The study tested five major AI models: GPT-5.2, GPT-4o-mini, Claude Opus 4, Sonnet 4, and Haiku 4.5 across 8,308 graded outputs. The researchers describe their method as a “reverse CAPTCHA” - while traditional CAPTCHAs test what humans can do but machines cannot, this exploit uses a channel machines can read but humans cannot see.

The critical finding was that AI models with tool access - particularly code execution capabilities - were significantly more vulnerable. Without tools, models almost never followed the hidden instructions. However, when given access to tools, the AI systems could write scripts to decode the hidden messages and act on them.

Why It Matters

This vulnerability represents a new class of security threat for AI systems deployed in real-world applications. As AI assistants increasingly gain access to tools like code execution, web browsing, and API calls, this attack vector could allow malicious actors to manipulate AI behavior without detection.

The research reveals important differences between AI providers. OpenAI and Anthropic models showed vulnerability to different encoding schemes, meaning attackers would need to tailor their approach based on the target model. This suggests the vulnerability stems from how different models process Unicode characters rather than a universal flaw.

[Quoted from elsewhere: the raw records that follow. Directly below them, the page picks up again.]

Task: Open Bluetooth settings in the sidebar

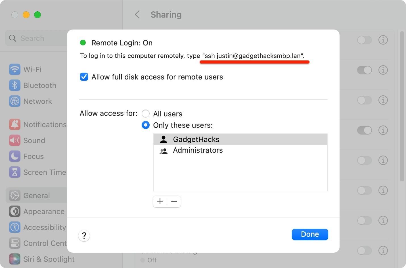Action: click(39, 85)
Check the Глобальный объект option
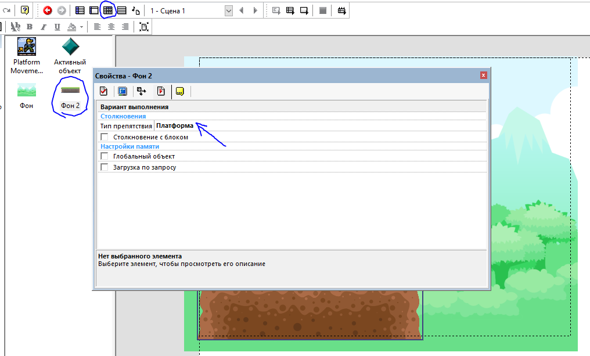Viewport: 590px width, 356px height. coord(105,156)
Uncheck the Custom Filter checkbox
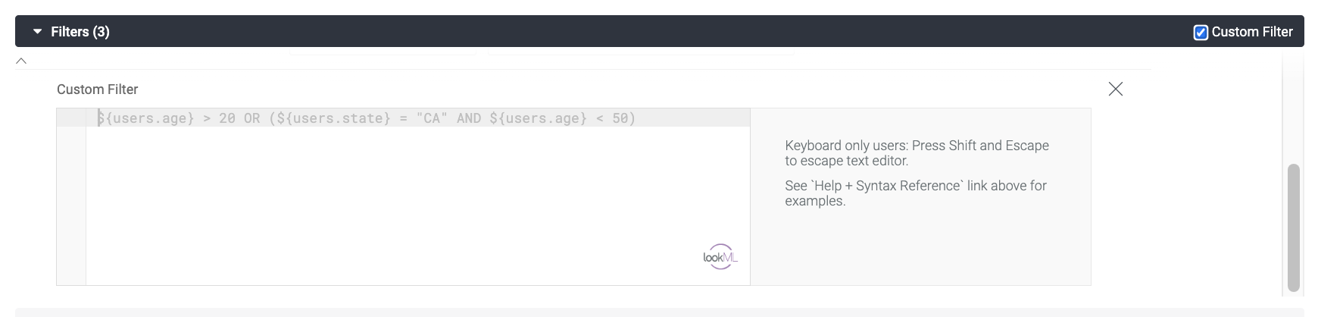1318x317 pixels. click(1201, 32)
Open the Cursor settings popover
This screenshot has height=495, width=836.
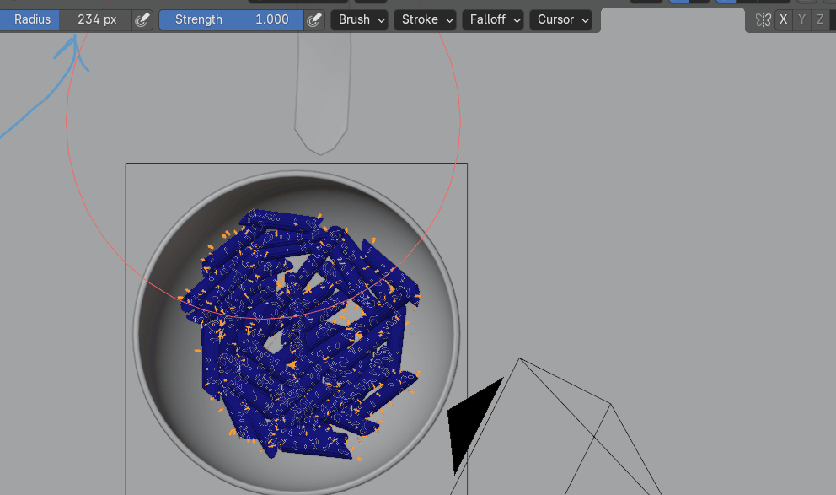[560, 19]
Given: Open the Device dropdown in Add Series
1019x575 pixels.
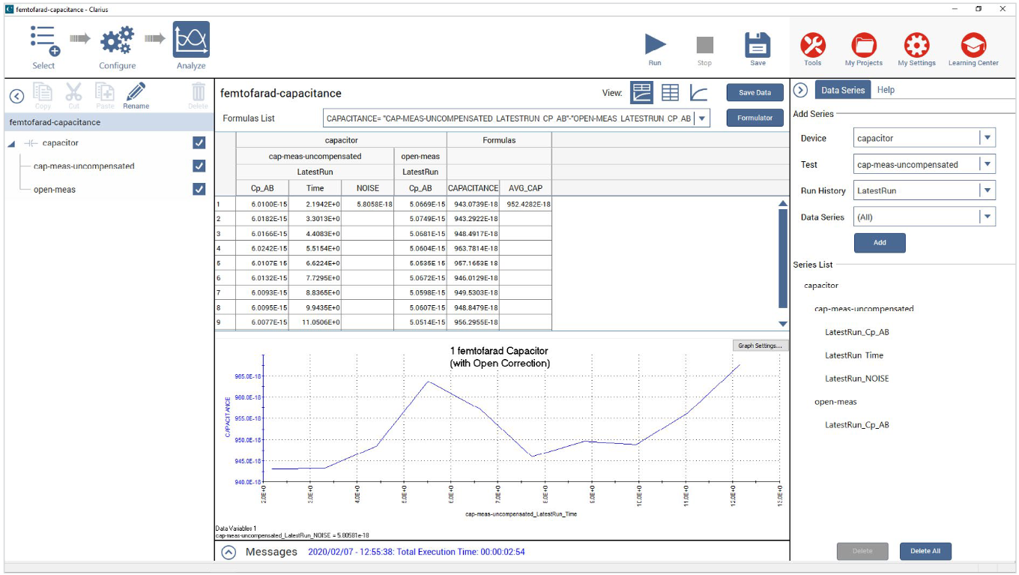Looking at the screenshot, I should [988, 138].
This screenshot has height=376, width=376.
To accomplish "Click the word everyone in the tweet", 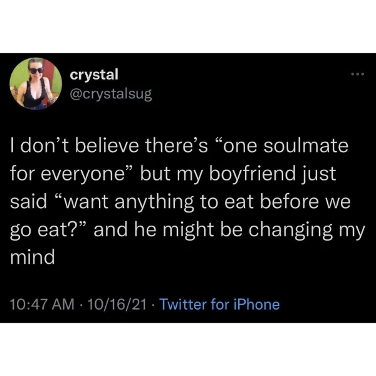I will point(82,174).
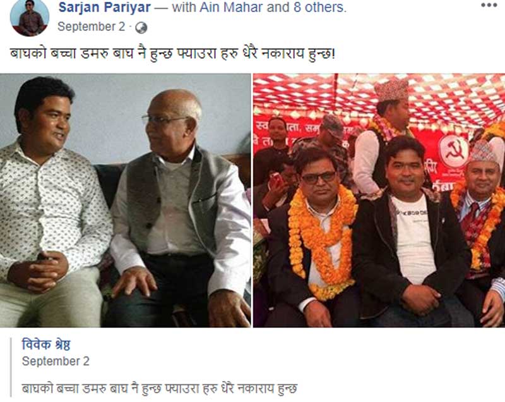Open left photo of two men on sofa

pos(125,200)
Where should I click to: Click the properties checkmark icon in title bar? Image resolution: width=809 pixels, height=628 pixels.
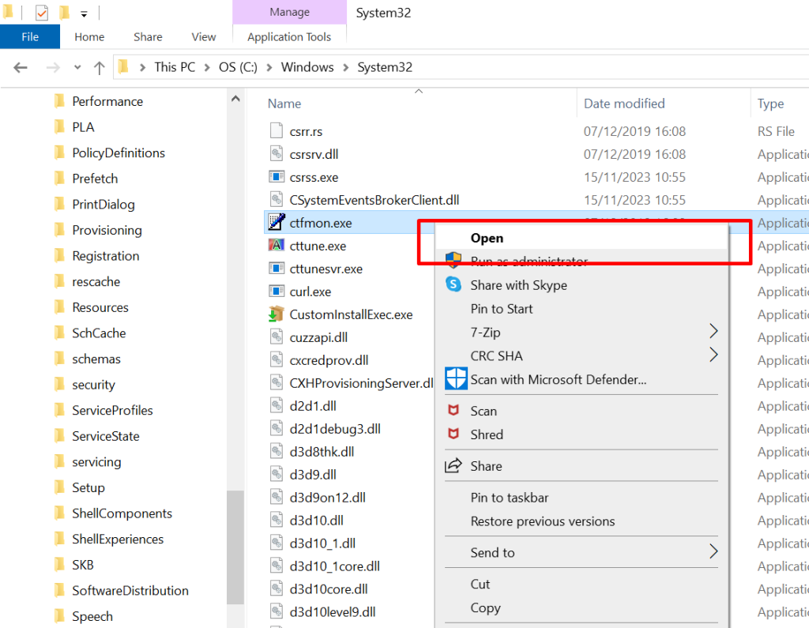(42, 13)
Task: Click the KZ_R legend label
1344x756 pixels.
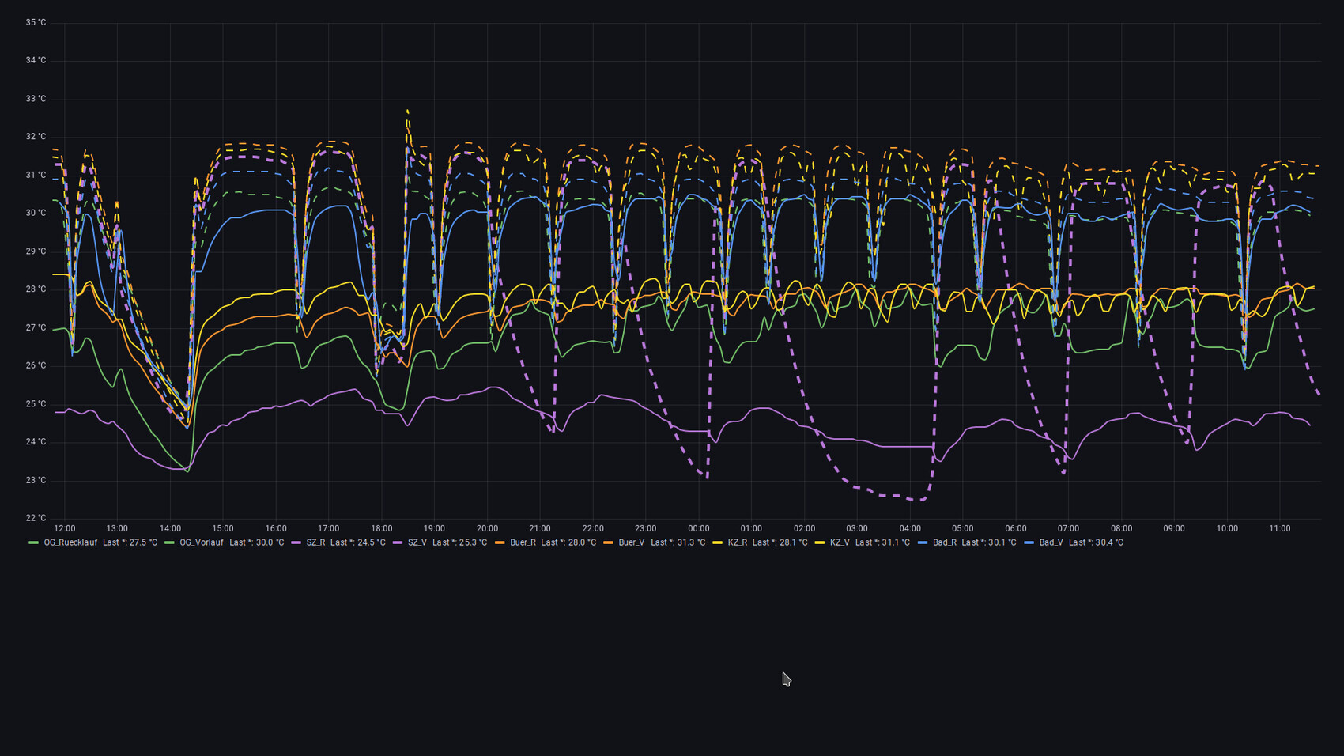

Most concerning is how little prompting is required to activate the vulnerability. Without explicit hints, compliance rates were near zero. However, adding a single line like “check for hidden Unicode” was enough to trigger the AI to extract and follow the hidden instructions.

Background

Unicode steganography - the practice of hiding information in text using invisible characters - has existed for years in cybersecurity research. However, its application to AI systems represents a novel attack vector that emerged alongside the deployment of increasingly capable AI assistants.

The technique exploits the fact that AI models process text at a character level that includes Unicode’s full range of invisible formatting characters. These characters, originally designed for legitimate text processing purposes, create a hidden communication channel that bypasses human oversight.

Standard Unicode normalization techniques (NFC/NFKC) that developers might expect to prevent such attacks do not strip these specific characters, leaving systems vulnerable even when basic security measures are in place.

What’s Next

The researchers have made their findings and testing framework open source, allowing other security researchers and AI developers to evaluate and address this vulnerability. The publication of both the research results and the code used for testing suggests the security community is taking a collaborative approach to addressing this threat.

AI developers will likely need to implement new input sanitization techniques that go beyond standard Unicode normalization. This could include developing detection systems for suspicious character patterns or implementing stricter controls on tool access when processing untrusted input.

Organizations deploying AI systems should review their security protocols, particularly for AI agents with tool access. The research suggests that limiting tool capabilities or implementing additional verification steps could mitigate the risk until more comprehensive solutions are developed.

The vulnerability also highlights the need for ongoing security research as AI capabilities expand. As models gain access to more powerful tools and are deployed in higher-stakes environments, new attack vectors like this one will likely emerge, requiring continuous vigilance from both researchers and developers.